Gathers would be back for the Lions in their next game a week later.  Loyola lost a two-point game to Xavier as Tyrone Hill matched Bo Kimble’s production of 38 points.  They then had to travel to Philadelphia (Kimble and Gathers’ hometown) for two games.  They beat St. Joseph’s in the first game 99-96 (when Kimble made a running three-pointer at the buzzer) but then had to take on undefeated LaSalle.

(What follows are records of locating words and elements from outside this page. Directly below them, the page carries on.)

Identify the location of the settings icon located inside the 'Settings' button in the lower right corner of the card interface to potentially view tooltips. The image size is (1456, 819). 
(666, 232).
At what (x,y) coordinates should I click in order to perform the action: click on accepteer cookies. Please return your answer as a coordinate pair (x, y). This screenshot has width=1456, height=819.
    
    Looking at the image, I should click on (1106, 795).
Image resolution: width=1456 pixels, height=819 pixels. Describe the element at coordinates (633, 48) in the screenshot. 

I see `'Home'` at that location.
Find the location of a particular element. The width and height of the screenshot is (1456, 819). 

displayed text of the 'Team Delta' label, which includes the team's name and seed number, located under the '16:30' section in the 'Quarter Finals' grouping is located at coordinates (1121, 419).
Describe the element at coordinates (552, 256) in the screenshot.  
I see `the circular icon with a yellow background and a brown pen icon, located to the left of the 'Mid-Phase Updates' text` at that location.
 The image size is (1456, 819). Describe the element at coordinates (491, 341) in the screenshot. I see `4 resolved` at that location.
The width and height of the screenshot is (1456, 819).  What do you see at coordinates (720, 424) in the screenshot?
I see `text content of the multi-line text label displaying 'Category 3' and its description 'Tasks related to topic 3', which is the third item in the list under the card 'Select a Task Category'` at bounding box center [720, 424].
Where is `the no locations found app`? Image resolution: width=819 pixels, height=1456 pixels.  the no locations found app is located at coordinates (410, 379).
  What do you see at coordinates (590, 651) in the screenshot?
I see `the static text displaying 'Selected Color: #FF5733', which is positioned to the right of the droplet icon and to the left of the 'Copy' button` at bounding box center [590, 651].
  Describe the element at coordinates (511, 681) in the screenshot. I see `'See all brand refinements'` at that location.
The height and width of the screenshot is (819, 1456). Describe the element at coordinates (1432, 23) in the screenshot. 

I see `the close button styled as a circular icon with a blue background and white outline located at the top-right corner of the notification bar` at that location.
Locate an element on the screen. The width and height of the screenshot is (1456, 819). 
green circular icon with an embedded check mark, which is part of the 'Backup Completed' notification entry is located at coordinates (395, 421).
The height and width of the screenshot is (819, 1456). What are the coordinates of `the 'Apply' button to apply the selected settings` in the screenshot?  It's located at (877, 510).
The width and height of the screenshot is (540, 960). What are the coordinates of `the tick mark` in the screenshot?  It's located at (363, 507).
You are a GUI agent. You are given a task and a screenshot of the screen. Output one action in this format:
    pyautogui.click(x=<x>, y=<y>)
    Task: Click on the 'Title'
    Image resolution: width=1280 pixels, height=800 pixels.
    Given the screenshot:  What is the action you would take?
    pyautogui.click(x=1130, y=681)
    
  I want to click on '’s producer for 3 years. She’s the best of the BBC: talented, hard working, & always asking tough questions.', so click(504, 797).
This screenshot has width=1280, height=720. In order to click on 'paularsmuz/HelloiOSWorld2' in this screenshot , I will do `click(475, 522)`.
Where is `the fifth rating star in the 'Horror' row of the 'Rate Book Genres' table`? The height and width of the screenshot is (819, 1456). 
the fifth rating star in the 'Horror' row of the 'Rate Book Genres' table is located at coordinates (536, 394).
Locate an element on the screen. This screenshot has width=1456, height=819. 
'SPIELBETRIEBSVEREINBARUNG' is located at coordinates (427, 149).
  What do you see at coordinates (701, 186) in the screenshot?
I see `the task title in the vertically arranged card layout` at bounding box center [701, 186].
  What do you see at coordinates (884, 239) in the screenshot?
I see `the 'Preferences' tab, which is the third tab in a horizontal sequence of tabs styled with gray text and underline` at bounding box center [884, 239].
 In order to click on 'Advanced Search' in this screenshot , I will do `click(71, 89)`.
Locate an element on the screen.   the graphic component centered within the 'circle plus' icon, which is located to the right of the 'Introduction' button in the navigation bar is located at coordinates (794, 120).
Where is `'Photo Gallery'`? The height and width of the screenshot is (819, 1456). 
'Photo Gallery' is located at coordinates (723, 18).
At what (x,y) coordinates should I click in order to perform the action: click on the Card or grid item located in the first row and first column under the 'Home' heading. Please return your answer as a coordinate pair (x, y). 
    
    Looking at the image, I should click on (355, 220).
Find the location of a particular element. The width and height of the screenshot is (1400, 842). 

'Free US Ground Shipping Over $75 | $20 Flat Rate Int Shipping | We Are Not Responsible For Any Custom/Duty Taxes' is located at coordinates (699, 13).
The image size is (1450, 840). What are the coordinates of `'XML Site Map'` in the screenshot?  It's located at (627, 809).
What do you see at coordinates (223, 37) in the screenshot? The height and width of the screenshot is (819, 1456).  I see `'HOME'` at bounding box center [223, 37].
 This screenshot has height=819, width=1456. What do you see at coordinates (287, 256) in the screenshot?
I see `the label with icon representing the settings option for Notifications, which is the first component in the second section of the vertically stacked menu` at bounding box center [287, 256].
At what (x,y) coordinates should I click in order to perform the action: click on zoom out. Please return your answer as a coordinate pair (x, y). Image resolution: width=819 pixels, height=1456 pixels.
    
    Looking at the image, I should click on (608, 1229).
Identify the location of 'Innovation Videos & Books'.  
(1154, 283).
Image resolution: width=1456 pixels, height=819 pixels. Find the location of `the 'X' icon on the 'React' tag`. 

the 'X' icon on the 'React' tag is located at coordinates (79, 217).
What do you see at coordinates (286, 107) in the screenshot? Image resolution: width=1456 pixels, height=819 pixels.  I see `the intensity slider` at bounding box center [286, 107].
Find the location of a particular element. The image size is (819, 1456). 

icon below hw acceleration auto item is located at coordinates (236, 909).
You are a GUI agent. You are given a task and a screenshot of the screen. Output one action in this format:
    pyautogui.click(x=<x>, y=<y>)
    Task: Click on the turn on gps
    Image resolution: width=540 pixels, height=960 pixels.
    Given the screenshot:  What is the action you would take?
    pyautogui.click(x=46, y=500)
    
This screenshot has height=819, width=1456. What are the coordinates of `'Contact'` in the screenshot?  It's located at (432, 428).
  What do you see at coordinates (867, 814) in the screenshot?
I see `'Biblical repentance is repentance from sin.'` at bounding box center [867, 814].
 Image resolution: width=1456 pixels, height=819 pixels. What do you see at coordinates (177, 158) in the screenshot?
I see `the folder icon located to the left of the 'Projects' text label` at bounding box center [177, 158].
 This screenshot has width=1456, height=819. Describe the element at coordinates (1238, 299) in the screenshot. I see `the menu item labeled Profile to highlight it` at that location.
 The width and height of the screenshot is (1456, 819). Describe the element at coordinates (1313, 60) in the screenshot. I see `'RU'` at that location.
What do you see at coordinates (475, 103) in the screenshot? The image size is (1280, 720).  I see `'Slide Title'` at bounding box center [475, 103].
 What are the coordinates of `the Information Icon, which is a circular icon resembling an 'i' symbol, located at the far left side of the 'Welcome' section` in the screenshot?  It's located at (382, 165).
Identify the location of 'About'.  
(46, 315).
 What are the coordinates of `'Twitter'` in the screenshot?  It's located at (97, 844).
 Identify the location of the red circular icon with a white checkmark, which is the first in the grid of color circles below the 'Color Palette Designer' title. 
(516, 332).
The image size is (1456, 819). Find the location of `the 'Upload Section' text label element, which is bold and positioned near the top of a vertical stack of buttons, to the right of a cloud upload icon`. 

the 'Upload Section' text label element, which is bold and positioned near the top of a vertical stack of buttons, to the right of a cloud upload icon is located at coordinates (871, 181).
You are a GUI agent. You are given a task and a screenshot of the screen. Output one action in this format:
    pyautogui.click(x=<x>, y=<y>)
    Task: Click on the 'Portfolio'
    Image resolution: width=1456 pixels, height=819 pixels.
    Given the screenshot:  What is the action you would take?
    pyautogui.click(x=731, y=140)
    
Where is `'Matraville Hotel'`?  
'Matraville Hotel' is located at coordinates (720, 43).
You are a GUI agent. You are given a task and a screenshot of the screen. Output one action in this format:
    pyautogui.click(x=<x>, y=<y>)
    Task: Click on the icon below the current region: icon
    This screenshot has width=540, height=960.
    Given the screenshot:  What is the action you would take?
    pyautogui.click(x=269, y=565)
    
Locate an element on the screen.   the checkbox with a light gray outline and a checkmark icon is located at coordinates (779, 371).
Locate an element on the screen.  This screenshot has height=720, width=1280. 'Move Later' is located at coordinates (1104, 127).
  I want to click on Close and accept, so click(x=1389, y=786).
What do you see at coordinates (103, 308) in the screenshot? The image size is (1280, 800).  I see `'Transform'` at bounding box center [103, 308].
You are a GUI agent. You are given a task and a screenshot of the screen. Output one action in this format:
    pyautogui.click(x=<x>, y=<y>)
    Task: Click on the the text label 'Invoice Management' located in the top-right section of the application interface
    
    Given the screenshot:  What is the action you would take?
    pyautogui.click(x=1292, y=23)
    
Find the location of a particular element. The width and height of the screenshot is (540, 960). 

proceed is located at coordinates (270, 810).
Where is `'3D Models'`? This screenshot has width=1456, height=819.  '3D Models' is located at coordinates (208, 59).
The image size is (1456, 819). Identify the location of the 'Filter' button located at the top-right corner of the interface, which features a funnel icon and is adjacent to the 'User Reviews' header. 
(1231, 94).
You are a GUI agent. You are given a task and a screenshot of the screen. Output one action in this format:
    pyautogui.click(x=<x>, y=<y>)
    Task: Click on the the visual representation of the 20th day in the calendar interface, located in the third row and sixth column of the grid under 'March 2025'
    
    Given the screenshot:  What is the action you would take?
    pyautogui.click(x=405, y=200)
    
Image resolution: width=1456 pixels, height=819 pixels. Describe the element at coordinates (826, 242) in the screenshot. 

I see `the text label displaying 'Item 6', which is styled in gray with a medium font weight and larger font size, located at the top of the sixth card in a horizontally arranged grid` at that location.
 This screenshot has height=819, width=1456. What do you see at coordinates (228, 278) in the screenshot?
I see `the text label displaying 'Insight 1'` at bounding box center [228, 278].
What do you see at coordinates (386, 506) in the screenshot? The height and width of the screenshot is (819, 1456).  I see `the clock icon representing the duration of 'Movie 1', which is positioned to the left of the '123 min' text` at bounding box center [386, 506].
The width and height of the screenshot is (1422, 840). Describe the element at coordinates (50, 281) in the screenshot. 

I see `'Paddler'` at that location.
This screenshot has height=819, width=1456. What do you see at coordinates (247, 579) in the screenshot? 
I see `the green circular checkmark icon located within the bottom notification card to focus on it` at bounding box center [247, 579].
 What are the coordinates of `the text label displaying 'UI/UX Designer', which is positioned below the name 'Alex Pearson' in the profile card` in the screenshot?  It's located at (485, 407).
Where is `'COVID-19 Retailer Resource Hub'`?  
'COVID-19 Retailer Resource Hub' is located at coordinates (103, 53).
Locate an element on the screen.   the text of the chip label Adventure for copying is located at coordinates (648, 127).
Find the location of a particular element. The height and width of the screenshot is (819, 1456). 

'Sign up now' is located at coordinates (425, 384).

Oklahoma would finish the regular season at 26-4 and would win the Big Eight conference tournament.  For the 3rd straight season, they were a #1 seed in the NCAA tournament.  But they ran into trouble in an early round.  Again.

Oklahoma starters (points scored)

Jackie Jones (10) – Small Forward

Damon Patterson (29) – Power Forward

Tony Martin (23) – Center

Terry Evans (3) – Point Guard

Skeeter Henry (41) – Shooting Guard

Oklahoma bench (points scored)

William Davis (17)

Smokey McCovery (4)

Kermit Holmes (2)

Mike Harris (2)

Terrence Mullins (5)

Oklahoma Coach: Billy Tubbs

Loyola Marymount starters (points scored)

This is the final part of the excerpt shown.